The contributions of this work are manifold. The proposed employer requirements taxonomy represents a first non expert-driven taxonomy independent from established frameworks such as ESCO or O*NET. The taxonomy is developed automatically and identifies meaningful patterns in the employer requirements without any preconditions on how requirements should be grouped. Because of this, the taxonomy minimises the risk that interrelationships between skills are overlooked because they don’t fit a traditional view on how skills should be organised. For example, agricultural skills are usually grouped in their own separate category, while in our taxonomy, these reside in grounds maintenance, because many of the associated skills, such as using fertilisers are similar to requirement in landscaping and gardening occupations. Therefore, the taxonomy provides a unique opportunity for validating expert-derived taxonomies.

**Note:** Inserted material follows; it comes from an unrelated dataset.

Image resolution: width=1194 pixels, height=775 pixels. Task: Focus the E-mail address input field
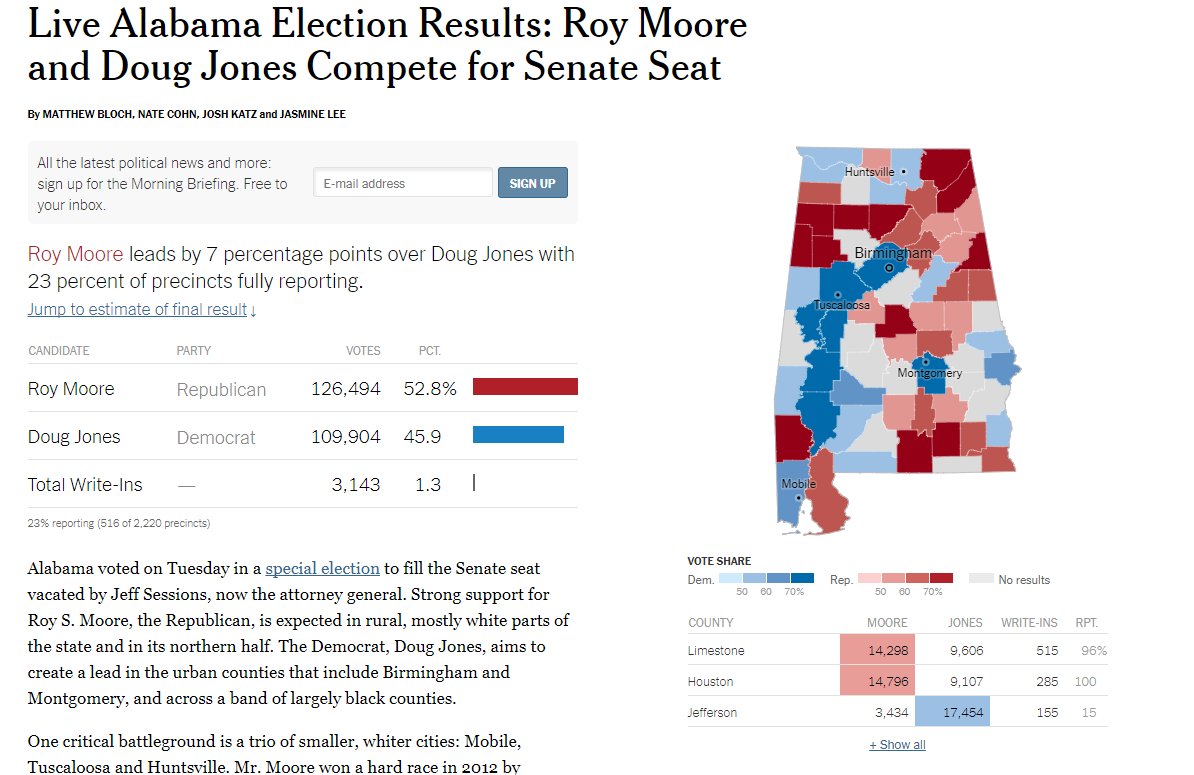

The resulting skills taxonomy as well as the algorithm for developing it and interactive data visualisation will be released to the public. We believe that these resources would benefit a wide audience and allow policymakers, educators and individuals to better understand the skill sets needed by employers and the associated salaries and job titles. The taxonomy also provides a foundation for measuring similarity of jobs/occupations based on employer requirements. These insights could then be directly applied to inform policy on reskilling and identifying job transition opportunities for occupations at risk of decline.In the future research, we plan to increase the robustness of the proposed methodology by including bootstrapping stage in the methodology to ensure stability of the resulting groups.
We will also extend the current hierarchical representation of the taxonomy into an ontology, where not just the direct, but also lateral relationships between clusters are captured. The resulting ontology can then be implemented as a graph database, accessible to the public.
We would also be interested to study the evolution of employer requirement over time using methodology described in Rosvall and Bergstrom (2010).